I work across the full stack of responsible AI, from the model to the people, groups, populations, and systems it touches.
I am not only a psychologist working with and around AI. I build and train machine learning models myself, and I have been recruited by other teams to evaluate and improve their systems specifically around bias and ethics. That means I can read a model from the inside, in the data, the features, and the training choices, and from the outside, in how real people and institutions actually use it.
That dual fluency is the point. Most of the difficulty in deploying AI well is not in the model alone. It is also in the layer where models meet people, teams, and institutions. Capabilities are improving faster than our collective ability to absorb them, and what determines whether a system helps or harms is rarely just the architecture. It is also adoption dynamics, trust calibration, incentive structures, and the social context the system enters. I work at both ends, and on the connection between them.

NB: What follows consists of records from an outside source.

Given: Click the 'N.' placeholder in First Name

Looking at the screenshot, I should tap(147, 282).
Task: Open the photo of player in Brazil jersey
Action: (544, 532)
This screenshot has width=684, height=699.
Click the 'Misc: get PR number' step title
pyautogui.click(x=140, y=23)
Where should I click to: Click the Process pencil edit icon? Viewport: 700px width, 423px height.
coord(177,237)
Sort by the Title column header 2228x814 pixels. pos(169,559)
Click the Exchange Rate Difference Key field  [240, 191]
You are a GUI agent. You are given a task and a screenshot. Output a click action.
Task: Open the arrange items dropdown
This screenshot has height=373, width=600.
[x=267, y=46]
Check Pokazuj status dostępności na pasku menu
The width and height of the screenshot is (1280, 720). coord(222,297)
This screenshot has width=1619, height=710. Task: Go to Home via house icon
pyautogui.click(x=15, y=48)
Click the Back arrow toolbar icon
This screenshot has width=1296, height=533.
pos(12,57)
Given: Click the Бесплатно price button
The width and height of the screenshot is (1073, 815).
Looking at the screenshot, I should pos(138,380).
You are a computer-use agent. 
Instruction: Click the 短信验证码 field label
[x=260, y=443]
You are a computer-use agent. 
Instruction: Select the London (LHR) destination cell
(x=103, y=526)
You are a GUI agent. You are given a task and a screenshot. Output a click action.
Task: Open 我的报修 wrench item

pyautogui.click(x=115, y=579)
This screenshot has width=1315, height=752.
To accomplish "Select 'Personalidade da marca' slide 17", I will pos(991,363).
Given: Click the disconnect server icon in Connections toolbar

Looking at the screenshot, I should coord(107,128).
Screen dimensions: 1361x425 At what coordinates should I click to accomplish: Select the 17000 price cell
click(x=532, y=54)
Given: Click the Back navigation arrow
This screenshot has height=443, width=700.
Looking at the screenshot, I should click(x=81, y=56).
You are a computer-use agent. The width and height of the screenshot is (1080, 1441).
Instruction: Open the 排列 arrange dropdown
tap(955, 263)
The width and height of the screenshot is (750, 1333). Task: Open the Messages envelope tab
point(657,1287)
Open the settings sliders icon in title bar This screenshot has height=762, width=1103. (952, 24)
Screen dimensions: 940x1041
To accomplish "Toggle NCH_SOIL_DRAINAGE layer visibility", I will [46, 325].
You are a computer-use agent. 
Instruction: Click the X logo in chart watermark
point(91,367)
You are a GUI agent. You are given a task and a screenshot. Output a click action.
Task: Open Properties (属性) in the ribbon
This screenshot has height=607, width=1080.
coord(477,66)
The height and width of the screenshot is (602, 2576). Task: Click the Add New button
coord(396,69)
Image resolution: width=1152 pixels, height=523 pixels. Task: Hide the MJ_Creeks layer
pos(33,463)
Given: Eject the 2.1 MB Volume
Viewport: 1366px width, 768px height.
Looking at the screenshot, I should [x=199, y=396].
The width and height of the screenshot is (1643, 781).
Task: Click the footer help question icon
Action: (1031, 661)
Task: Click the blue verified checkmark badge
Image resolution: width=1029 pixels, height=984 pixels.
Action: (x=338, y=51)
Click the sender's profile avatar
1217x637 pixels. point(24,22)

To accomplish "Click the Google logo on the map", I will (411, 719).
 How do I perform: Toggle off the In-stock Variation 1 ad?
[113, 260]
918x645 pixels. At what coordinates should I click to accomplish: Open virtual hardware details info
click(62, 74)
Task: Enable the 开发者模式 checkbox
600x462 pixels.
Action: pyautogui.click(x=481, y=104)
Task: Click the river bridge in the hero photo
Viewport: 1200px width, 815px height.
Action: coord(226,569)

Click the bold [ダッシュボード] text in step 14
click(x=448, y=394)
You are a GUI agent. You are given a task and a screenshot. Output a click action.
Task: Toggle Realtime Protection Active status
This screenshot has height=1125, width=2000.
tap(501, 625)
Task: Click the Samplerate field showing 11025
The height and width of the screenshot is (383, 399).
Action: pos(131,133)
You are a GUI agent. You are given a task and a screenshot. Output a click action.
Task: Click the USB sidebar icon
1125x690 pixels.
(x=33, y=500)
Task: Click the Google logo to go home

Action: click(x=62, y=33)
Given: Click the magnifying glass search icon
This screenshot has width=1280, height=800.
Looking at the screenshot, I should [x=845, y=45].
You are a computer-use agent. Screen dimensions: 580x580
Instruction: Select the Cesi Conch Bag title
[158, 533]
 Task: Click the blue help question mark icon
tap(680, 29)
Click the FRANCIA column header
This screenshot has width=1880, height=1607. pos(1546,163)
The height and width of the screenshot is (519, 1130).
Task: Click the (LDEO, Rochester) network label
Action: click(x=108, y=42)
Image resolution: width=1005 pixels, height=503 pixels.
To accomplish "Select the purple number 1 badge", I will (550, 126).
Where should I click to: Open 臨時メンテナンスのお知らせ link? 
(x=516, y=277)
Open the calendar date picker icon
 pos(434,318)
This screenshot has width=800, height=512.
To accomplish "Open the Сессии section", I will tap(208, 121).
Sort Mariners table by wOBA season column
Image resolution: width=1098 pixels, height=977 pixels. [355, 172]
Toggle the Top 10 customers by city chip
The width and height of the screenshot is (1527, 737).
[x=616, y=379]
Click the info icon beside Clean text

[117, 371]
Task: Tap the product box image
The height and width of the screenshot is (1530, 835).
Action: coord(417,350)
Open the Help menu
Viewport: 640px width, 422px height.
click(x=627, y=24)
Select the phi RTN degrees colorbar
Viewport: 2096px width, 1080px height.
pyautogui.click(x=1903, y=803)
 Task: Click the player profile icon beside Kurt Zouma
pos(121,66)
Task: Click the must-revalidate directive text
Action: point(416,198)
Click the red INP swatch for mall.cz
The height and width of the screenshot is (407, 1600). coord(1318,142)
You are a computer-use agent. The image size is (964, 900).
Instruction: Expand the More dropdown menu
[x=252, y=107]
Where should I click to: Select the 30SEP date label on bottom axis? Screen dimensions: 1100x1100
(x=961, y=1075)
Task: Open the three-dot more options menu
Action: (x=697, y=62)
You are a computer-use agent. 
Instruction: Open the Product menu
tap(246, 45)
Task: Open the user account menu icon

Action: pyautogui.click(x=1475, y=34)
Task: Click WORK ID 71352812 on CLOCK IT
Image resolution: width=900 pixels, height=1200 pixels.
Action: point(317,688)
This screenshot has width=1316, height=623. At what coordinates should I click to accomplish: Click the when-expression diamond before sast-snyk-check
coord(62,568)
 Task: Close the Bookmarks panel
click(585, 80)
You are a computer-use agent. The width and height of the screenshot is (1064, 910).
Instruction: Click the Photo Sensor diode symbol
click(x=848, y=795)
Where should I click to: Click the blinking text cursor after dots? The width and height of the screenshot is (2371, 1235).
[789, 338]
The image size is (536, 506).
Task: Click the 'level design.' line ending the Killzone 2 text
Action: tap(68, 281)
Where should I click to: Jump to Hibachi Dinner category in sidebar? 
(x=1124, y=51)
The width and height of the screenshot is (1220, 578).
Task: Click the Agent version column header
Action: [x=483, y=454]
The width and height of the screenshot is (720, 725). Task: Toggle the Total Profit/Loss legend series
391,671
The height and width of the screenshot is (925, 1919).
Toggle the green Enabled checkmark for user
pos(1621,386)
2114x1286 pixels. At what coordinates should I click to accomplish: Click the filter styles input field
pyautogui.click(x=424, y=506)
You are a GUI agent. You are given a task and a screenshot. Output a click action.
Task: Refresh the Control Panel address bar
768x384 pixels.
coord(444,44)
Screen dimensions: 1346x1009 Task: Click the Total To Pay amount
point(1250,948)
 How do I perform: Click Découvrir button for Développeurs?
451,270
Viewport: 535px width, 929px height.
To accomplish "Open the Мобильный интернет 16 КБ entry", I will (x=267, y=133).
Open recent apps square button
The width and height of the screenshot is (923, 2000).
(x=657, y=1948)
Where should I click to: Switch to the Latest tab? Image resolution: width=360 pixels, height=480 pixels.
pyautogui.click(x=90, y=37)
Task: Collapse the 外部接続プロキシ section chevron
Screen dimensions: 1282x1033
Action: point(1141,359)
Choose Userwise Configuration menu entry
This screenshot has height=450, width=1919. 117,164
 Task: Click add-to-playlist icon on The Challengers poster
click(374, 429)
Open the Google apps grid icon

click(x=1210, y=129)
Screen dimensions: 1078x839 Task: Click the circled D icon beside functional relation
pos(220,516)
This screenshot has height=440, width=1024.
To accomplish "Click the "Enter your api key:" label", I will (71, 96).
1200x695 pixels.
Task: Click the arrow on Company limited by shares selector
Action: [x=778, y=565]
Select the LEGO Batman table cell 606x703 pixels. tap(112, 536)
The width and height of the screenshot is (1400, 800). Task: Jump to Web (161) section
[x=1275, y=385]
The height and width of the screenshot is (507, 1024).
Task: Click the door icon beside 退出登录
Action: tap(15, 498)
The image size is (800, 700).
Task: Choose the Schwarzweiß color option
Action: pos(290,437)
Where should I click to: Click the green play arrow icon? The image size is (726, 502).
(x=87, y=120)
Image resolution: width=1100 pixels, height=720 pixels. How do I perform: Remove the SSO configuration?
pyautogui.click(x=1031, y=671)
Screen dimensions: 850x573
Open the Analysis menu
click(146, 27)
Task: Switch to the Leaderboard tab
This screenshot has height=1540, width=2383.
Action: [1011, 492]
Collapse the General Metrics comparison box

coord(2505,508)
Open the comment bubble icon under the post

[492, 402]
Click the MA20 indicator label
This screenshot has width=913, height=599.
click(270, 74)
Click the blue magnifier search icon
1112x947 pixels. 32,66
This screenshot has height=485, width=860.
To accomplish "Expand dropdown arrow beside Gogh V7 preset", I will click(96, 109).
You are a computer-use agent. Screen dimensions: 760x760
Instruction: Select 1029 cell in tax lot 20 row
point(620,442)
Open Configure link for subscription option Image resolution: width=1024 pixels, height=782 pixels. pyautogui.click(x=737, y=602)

My background sits deliberately across four fields that rarely share a table: data science, psychology, AI, and applied ethics. That combination lets me reason about AI systems and the people who use them in the same breath, rather than treating the technical and the human as separate problems.
I came to this work through the academy. As a former university professor and research director, I led research programs and mentored teams, and I have spent years translating rigorous science into practice. That background grounds how I approach responsible AI today: as a problem of evidence, validity, and measurement as much as engineering.
Bias is the throughline of my work in AI, and it is the reason teams bring me in. It is where the technical and the human are hardest to pull apart. A model learns the patterns in its training data, including the historical inequities baked into that data, and then reproduces them at scale and at speed. The result can be a system that looks neutral and rigorous while quietly encoding the very disparities it was meant to remove.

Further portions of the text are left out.